Choa Chu Kang Road (蔡厝港路) is a road in Singapore which starts from Upper Bukit Timah Road.

==History==
Choa Chu Kang Road was originally a continuous road from Upper Bukit Timah Road to Jalan Sungei Poyan. However, as can be seen from historical maps of Singapore, development of the Choa Chu Kang town resulted in Choa Chu Kang Road being dissected into two sections some time between 1975 and 1984. Parts of the original Choa Chu Kang Road within Choa Chu Kang town are now occupied by the present day roads Choa Chu Kang Terrace and the part of Choa Chu Kang Avenue 1 south of Choa Chu Kang Way.

==Road sections==
Choa Chu Kang Road is divided into two roads - the one to the east is called Choa Chu Kang Road, and the one to the west is called Old Choa Chu Kang Road.

===Choa Chu Kang Road===
The first section is a short stretch from the junctions of Woodlands Road and Upper Bukit Timah Road and ends at the junction of Choa Chu Kang Way and Bukit Batok Road, providing an access to Choa Chu Kang town from Upper Bukit Timah Road. It connects various LRT stations - such as Phoenix LRT station and Teck Whye LRT station, and ITE College West is situated there.

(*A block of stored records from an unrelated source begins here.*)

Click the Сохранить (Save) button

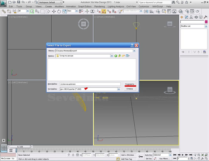pos(130,84)
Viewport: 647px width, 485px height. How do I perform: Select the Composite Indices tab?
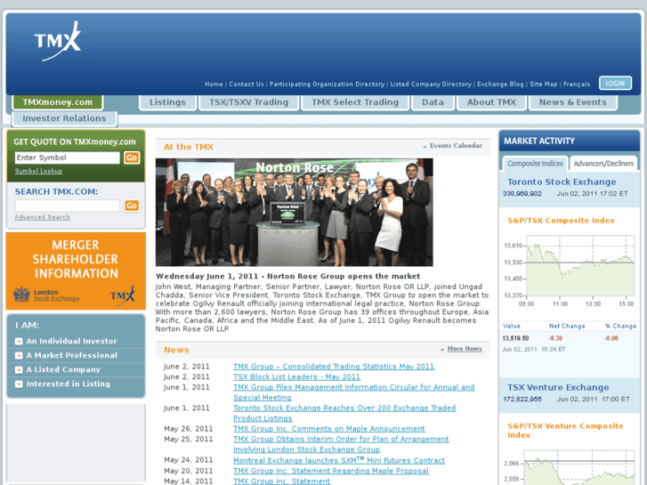[535, 164]
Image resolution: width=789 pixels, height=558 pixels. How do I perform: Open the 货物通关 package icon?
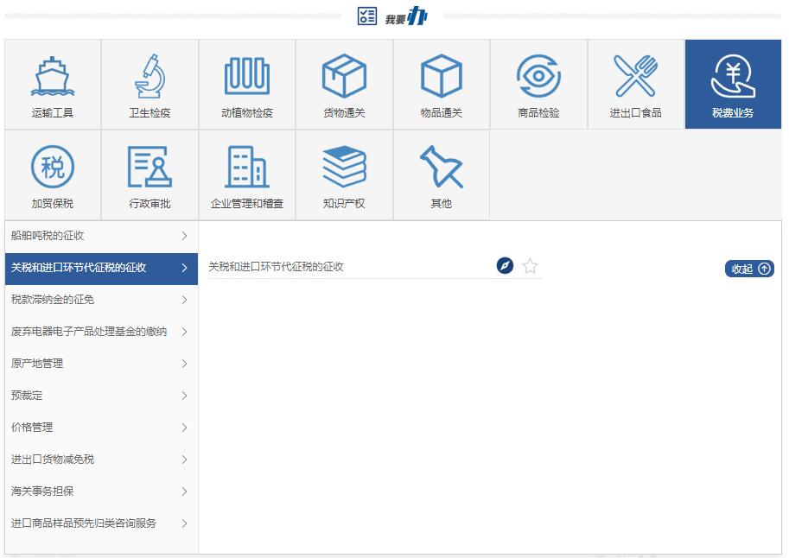pos(344,77)
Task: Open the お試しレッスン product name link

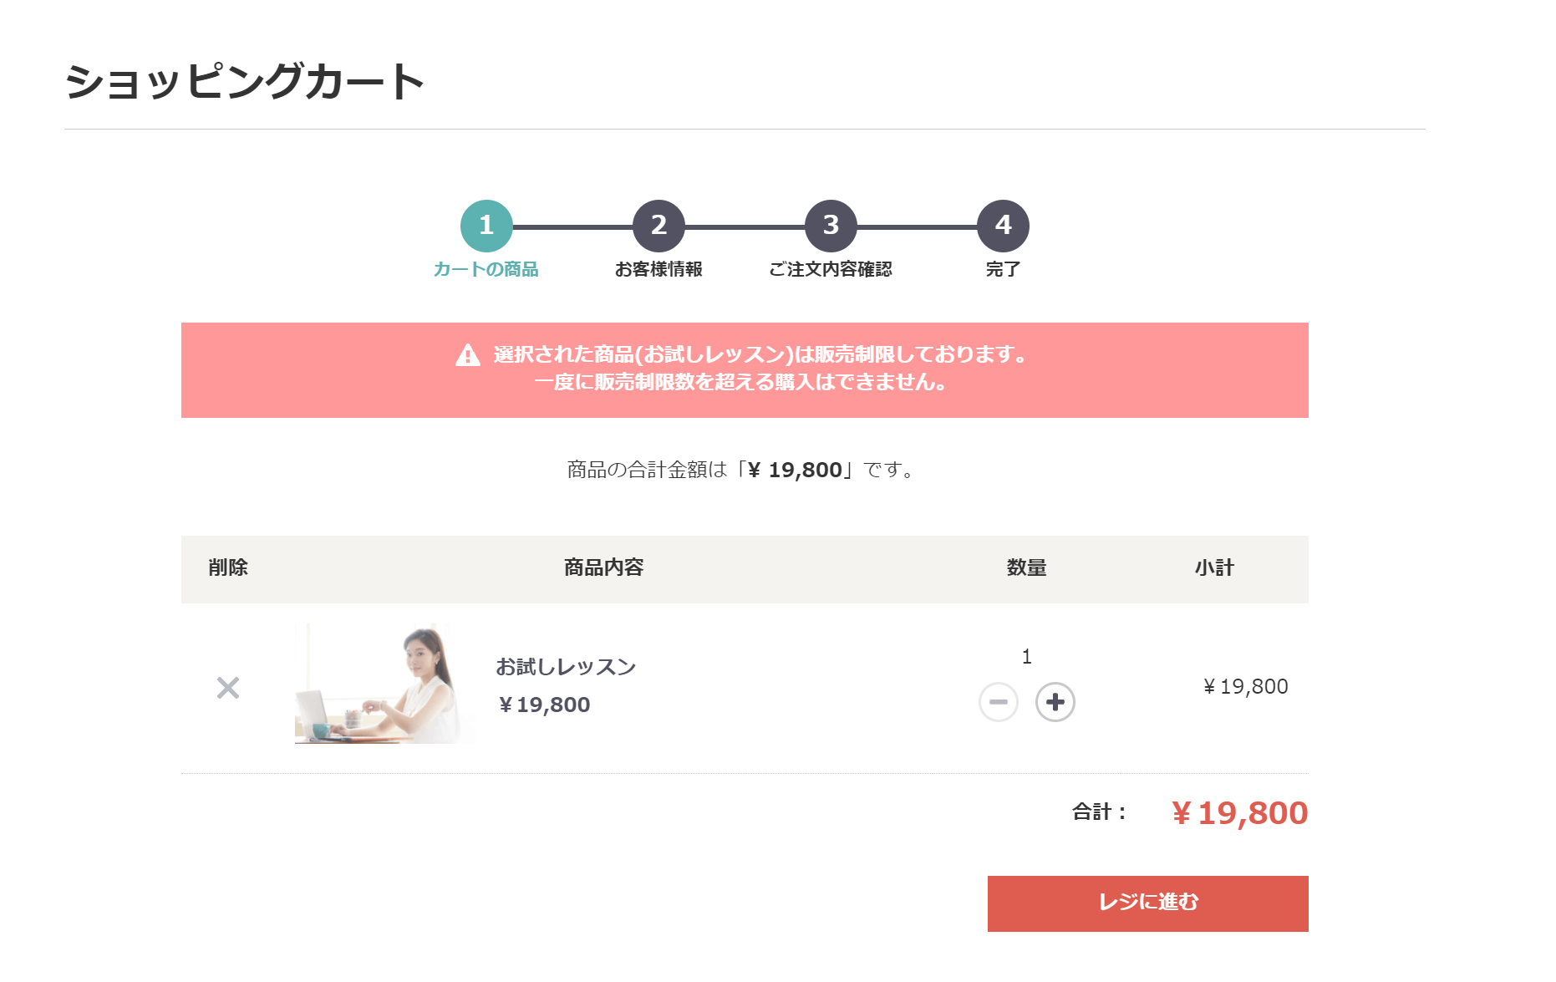Action: tap(566, 667)
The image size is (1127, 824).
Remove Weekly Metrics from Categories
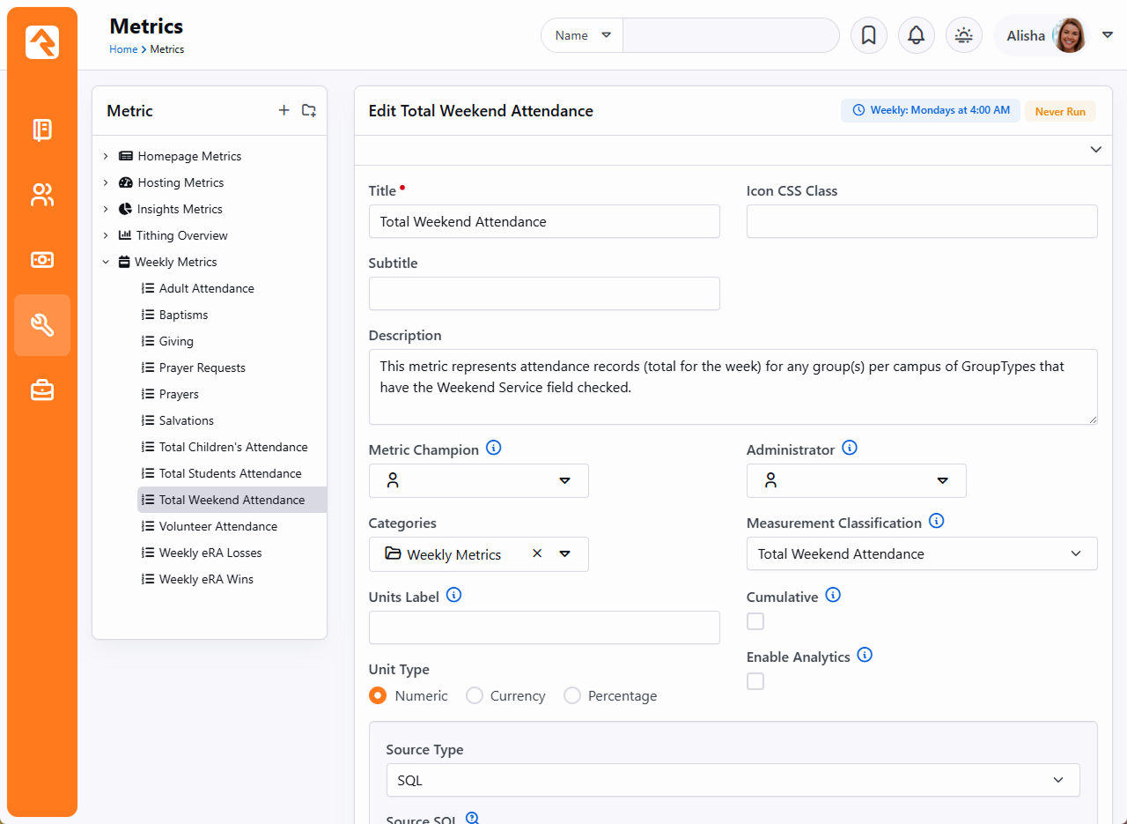click(x=537, y=553)
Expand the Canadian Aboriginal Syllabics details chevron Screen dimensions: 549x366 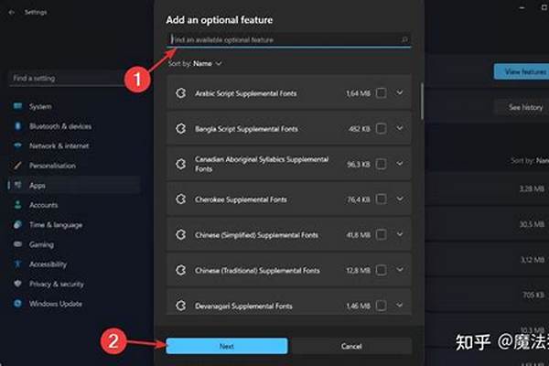pyautogui.click(x=400, y=164)
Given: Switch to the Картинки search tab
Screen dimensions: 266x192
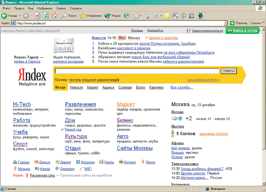Looking at the screenshot, I should (x=156, y=87).
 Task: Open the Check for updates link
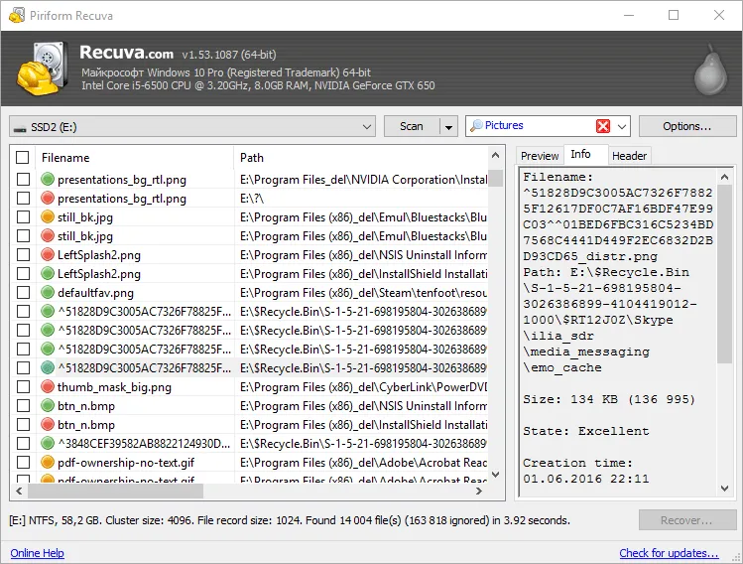point(669,553)
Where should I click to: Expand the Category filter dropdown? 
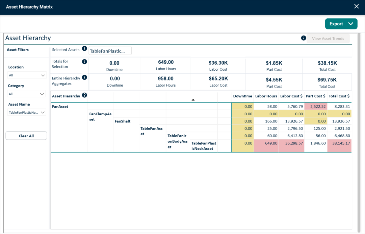pyautogui.click(x=26, y=94)
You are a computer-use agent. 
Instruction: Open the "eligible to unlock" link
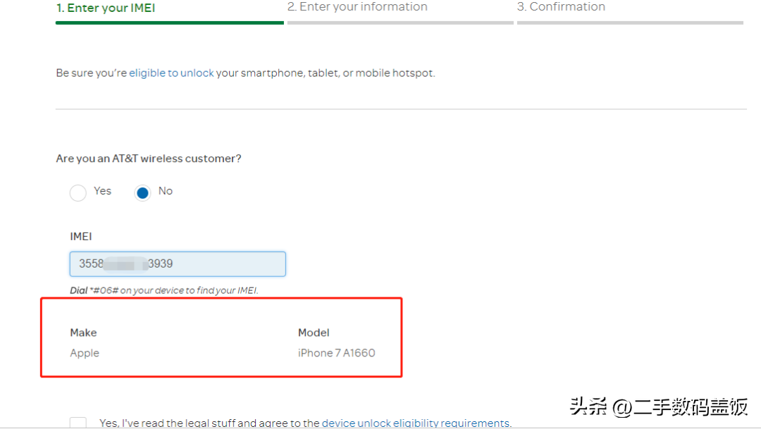171,73
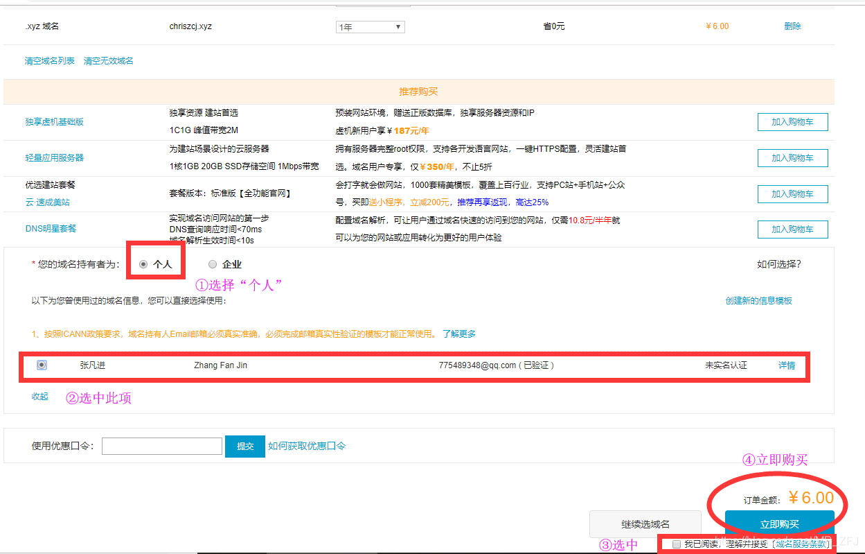
Task: Click the coupon code input field
Action: click(161, 446)
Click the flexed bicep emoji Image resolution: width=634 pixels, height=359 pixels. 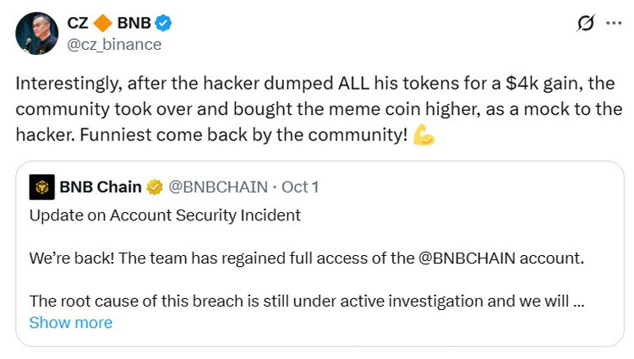(x=424, y=135)
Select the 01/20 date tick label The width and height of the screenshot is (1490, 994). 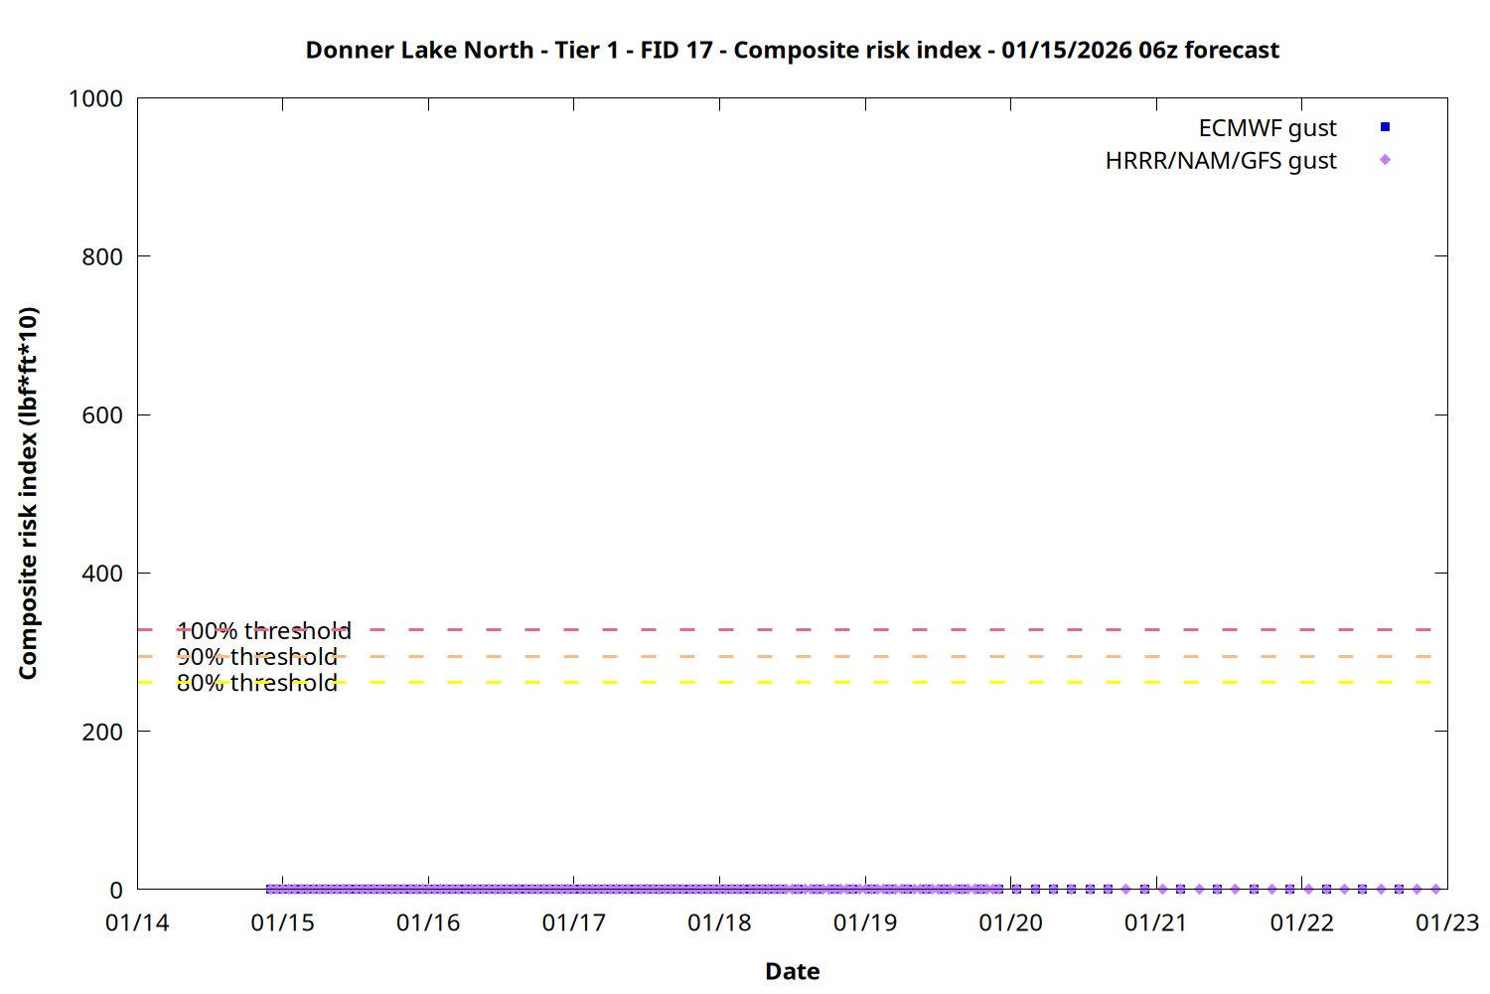click(x=1010, y=923)
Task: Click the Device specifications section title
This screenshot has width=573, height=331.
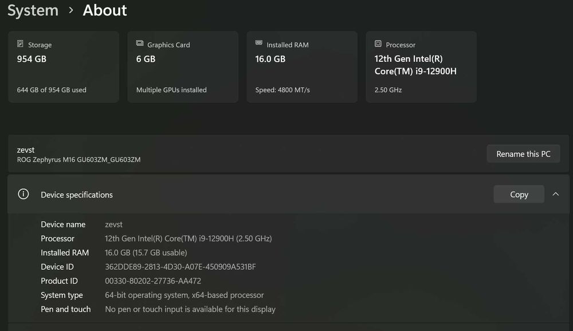Action: coord(77,195)
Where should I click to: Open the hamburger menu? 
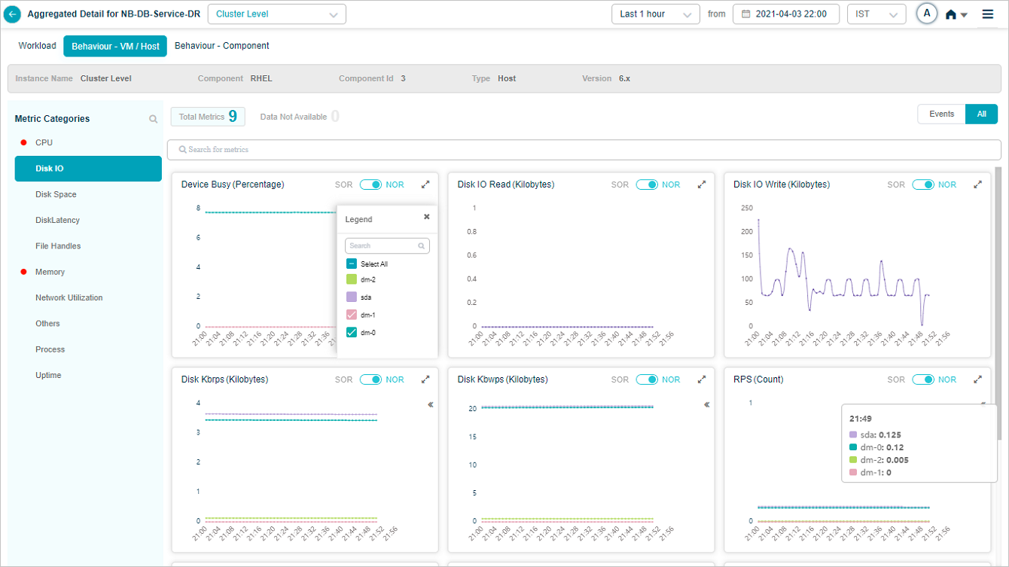pyautogui.click(x=988, y=14)
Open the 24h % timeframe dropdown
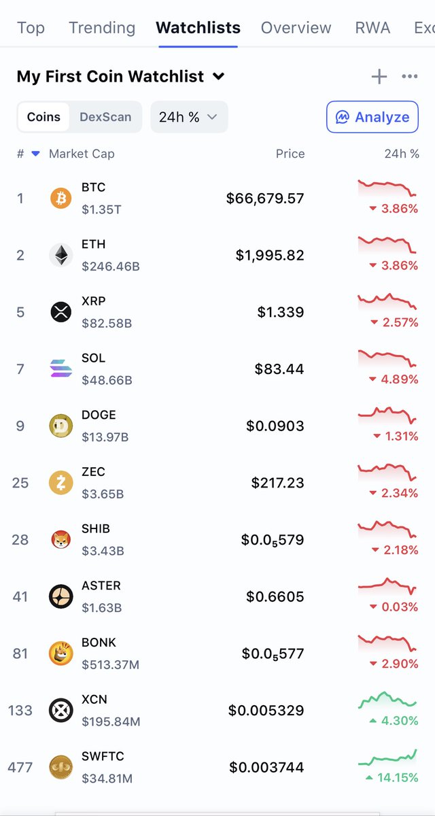Viewport: 435px width, 816px height. pyautogui.click(x=189, y=117)
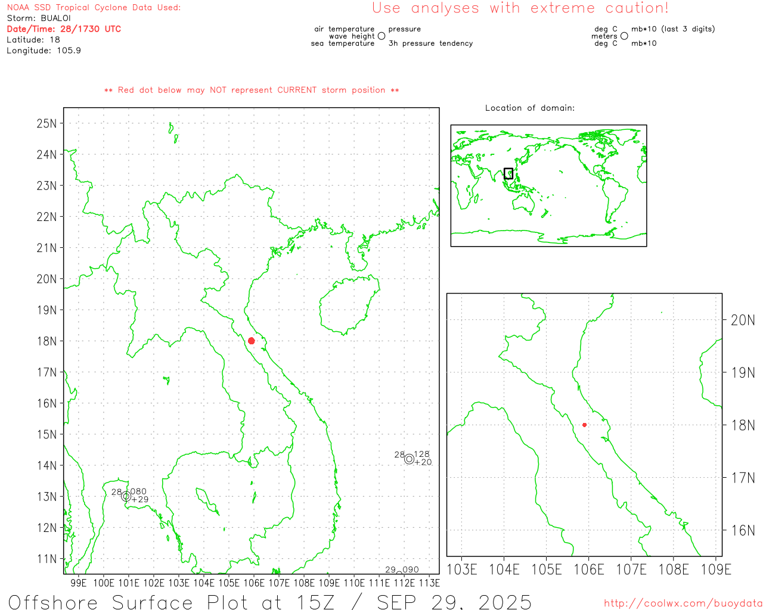Click the red storm dot on zoomed inset map
Viewport: 763px width, 610px height.
point(584,425)
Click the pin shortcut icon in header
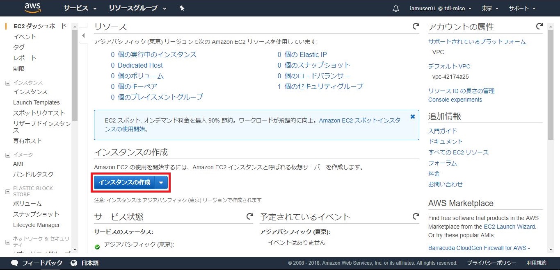 point(182,8)
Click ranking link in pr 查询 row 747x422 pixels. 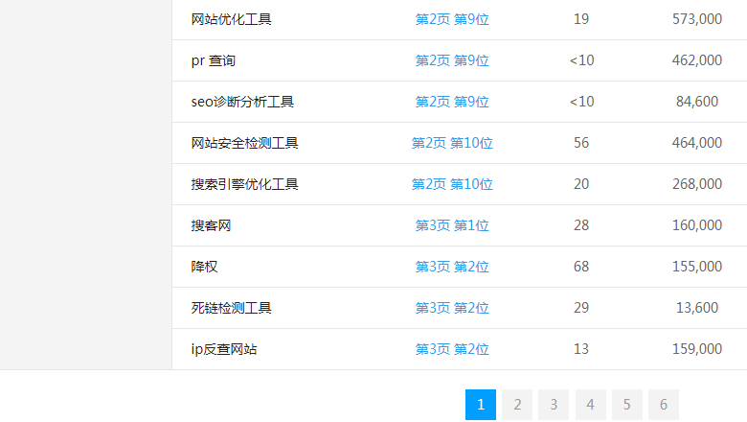pyautogui.click(x=452, y=60)
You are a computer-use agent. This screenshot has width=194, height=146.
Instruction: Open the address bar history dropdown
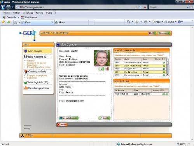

===Old Choa Chu Kang Road===
The second and much longer section starts from Sungei Tengah Road all the way to the SAFTI Live Firing Area and SAFTI City Urban Training Facility at Jalan Sungei Poyan, in the vicinity of National Shooting Centre. It is named Old Choa Chu Kang Road (旧蔡厝港路). On 1994, with the partial closure of Choa Chu Kang Road, it was amended via Sungei Tengah Road for the construction of Kranji Expressway.

Old Choa Chu Kang Road leads to a number of military facilities, including Tengah Air Base, Army Logistics Base, Keat Hong Camp, Choa Chu Kang Camp, Poyan 300m Rifle Range, SAFTI City Urban Training Facility and if counting also Lim Chu Kang Road, also Lim Chu Kang Camp, Murai Camp and Sungei Gedong Camp. Home Team Academy is also located along Old Choa Chu Kang Road. The eastern end of Old Choa Chu Kang Road (near the interchange with Kranji Expressway) leads to the Sungei Tengah Argotechnology Park, one of the few farming areas in Singapore. It also leads to the cemetery - called Choa Chu Kang Cemetery.

Old Choa Chu Kang Road has several bus services -
- 172 and 975 from KJE to Jalan Bahar
- 405 and 975 from Jalan Bahar to New Lim Chu Kang Road
- 405 from New Lim Chu Kang Road to Jalan Sungei Poyan, where the bus makes a U-turn at the end of Old Choa Chu Kang Road and the bus stop is called "bef SAFTI City".

===Choa Chu Kang Avenue 1===
Choa Chu Kang Avenue 1, along the Comfort Garden private estate, the now-demolished Keat Hong Camp I & II (and it was redeveloped into Choa Chu Kang Neighbourhood 8) as well as the nearby seafood restaurant, was part of the section of Choa Chu Kang Road. The remains of Choa Chu Kang Road were also absorbed into Choa Chu Kang Avenue 1 and Avenue 3 respectively.